Conscious Sedation Dentistry
Oral sedation is one of the newest methods of anxiety control in dentistry. Sedatives delivered in pill form produce a very relaxed state in most patients. Recent pharmacological developments have given dentistry oral drugs which produce deep relaxation while remaining very safe. This was impossible as recently as ten years ago. Many United States dentists practice oral sedation today, though with widely varying levels of expertise.
The first tablet is taken an hour before your scheduled appointment, and the second is given in the office an hour before the actual treatment starts. Sometimes several pills are given, depending on circumstances. If you are comfortable at this point, additional doses may or may not be given, depending both on your doctor’s training and the state where you are being treated.
This dental sedation technique is very well received among many patients, and is quite effective for short appointments. Oral sedatives are beneficial in several ways, including the fact that they reduce pain more effectively than other sedations and that they eliminate memories of dental procedures in most patients.
Some patients who benefit most from oral sedatives include:
- Patients whose anxiety is higher than average, and who thus need shorter appointments.
- “Special needs” and handicapped patients who want more done during each dental visit.
- Patients who want a lot of work done during each appointment, and/or those who want more comfort.
- People whose mouths are difficult to numb and who therefore need their nervous system to be “toned down.”
- People susceptible to gagging.
- As a prelude to Dental IV sedation for patients with severe needle phobia.
Advanced Laser Dentistry
Laser Dentistry for Gum Surgery, Detecting Decay, and Fillings
Laser dentistry is a fairly new addition to the oral health field, but has proven itself safe and effective for a number of different procedures. Though not a panacea, laser dentistry opens up many possibilities for leading edge treatments that lack some of the main downsides of older methods, while providing the same benefits, or even superior performance in certain cases. Some of the methods that we use are described in more detail below.

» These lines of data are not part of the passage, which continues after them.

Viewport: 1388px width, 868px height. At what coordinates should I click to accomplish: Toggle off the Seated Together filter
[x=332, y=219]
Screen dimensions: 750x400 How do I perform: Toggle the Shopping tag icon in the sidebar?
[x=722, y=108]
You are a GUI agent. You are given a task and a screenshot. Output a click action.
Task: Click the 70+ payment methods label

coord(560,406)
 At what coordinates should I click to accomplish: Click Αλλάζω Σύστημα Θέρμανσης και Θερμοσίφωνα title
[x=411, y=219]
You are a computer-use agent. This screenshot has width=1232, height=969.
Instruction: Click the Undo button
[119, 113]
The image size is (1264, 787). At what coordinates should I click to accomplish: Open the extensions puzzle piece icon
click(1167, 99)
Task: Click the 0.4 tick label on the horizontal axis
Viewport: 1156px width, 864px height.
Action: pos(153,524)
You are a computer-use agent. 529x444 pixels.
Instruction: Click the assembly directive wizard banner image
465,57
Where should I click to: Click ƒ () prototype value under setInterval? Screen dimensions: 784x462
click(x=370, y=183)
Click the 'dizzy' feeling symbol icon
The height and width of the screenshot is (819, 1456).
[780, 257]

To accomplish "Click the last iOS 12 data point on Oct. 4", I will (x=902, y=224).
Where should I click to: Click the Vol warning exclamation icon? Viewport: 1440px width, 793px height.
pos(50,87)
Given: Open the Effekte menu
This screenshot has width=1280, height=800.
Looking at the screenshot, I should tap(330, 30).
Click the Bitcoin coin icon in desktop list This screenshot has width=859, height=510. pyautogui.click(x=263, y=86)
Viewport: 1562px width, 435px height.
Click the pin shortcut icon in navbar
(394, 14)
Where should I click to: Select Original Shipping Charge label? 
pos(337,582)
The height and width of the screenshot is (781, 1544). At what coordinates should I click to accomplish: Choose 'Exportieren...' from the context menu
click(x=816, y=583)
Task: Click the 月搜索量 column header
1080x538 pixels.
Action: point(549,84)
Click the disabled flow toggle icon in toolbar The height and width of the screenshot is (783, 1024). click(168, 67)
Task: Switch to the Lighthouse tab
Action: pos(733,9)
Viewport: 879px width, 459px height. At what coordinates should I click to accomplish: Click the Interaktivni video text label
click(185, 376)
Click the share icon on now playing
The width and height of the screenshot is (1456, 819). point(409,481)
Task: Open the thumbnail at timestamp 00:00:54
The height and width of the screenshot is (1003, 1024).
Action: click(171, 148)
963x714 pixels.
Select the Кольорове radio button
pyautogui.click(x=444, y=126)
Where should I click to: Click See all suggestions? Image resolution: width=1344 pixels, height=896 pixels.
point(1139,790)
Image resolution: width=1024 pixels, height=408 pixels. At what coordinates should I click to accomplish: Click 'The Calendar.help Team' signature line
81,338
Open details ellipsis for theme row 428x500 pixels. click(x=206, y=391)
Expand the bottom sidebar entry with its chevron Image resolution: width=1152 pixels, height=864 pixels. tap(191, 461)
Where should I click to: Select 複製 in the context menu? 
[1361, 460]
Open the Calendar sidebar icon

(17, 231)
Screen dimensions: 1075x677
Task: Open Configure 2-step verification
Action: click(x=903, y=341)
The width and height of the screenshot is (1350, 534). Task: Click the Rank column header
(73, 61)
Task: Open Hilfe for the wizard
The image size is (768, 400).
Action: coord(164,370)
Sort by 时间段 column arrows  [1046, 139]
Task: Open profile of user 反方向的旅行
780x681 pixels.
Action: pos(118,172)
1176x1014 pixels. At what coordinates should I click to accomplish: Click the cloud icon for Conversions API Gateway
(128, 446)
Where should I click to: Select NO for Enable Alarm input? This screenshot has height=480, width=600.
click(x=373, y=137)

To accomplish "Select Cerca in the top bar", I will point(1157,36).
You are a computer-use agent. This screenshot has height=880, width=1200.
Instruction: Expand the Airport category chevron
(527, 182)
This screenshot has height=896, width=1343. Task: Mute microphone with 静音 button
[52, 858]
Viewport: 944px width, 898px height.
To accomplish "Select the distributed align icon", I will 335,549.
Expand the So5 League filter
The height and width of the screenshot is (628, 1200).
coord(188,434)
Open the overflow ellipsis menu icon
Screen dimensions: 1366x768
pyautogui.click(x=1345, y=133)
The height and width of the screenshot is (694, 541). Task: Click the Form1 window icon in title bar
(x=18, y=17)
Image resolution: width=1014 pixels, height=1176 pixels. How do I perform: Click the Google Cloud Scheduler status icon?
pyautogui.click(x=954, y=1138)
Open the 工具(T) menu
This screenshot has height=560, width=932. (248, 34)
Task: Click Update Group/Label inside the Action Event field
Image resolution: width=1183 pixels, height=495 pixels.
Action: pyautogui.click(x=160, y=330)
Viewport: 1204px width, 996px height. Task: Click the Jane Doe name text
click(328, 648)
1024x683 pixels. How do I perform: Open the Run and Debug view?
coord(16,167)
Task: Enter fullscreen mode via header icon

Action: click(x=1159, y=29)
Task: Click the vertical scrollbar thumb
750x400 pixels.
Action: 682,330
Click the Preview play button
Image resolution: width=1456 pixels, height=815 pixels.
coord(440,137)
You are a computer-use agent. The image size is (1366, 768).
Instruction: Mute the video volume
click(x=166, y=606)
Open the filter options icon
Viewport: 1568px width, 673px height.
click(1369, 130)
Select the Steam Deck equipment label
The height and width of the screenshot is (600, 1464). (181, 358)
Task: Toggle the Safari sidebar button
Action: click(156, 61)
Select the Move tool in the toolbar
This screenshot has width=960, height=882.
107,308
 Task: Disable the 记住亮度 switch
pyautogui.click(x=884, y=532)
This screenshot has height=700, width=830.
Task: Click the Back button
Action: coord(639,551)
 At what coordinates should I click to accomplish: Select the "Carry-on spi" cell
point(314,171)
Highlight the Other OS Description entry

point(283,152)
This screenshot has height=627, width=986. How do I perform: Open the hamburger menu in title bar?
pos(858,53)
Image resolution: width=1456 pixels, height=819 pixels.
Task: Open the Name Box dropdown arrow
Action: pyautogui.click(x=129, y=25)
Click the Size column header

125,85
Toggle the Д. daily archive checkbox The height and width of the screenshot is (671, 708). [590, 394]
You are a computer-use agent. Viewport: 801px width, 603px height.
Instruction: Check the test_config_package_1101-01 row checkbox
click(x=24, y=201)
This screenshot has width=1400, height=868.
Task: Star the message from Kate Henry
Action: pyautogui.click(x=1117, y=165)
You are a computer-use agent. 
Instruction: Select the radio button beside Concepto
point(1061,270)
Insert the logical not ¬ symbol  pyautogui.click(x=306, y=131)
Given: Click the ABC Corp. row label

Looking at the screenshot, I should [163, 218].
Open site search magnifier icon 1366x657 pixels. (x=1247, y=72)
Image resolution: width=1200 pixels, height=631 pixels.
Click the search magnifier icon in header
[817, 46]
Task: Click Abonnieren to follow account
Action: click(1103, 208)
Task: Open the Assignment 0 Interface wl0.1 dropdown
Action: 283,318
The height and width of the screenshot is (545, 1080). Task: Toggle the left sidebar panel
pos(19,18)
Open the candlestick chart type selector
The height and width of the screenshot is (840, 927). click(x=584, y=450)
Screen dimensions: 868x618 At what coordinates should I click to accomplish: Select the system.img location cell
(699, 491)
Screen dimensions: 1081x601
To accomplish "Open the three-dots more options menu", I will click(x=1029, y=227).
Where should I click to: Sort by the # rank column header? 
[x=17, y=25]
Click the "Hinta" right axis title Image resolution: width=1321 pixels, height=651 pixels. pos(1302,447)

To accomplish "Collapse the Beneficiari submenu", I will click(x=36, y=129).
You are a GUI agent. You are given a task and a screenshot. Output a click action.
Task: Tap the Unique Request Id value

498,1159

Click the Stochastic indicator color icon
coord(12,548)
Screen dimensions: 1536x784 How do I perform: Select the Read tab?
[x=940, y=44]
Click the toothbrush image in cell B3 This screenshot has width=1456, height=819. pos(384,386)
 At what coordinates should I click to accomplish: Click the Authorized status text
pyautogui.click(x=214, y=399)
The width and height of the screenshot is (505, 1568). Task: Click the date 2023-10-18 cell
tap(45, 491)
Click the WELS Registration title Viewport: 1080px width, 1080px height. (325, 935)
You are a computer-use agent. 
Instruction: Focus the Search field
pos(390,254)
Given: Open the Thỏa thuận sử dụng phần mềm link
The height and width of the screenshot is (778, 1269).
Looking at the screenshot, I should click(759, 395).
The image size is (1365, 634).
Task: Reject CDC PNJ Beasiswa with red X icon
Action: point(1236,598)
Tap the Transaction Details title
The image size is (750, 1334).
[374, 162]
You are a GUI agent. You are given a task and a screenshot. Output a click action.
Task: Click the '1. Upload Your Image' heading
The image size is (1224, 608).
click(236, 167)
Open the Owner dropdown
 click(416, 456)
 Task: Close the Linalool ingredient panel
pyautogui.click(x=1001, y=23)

The Waterlase Dental Laser for Dental Fillings
Laser-energized water, or hydrokinetics, gently washes away tooth decay with incredible accuracy. The waterlase dental laser can replace the drill for most dental procedures and treatments. The Waterlase Dentist Laser used by Dr. Gibbs does away with the annoying whine of the drill and the smell of drilled enamel. Because Dr. Gibbs uses a laser, there is no frictional heat or vibration, reducing the dependence on needles and anesthesia.
Some of the advantages of using this system include:
- The exactness possible with the Waterlase means that less tissue and healthy tooth material is removed, leaving sound structures in place and thus damaging your mouth as little as possible in the process of curing certain problems.
- Due to lack of swelling, bleeding, painkillers, and so on, it is safe to carry out multiple procedures in one dentist’s visit, thus saving time, money, and frustration.
- The absence of bleeding holes in your mouth or numbed cheeks, lips, or tongue from anesthetics, or dental sedation options means that the period immediately after treatment is far more pleasant than otherwise.
- The lack of open wounds greatly reduces the risk of post-surgical infection. Swelling and discomfort are minimized, which is a benefit in practically anyone’s view.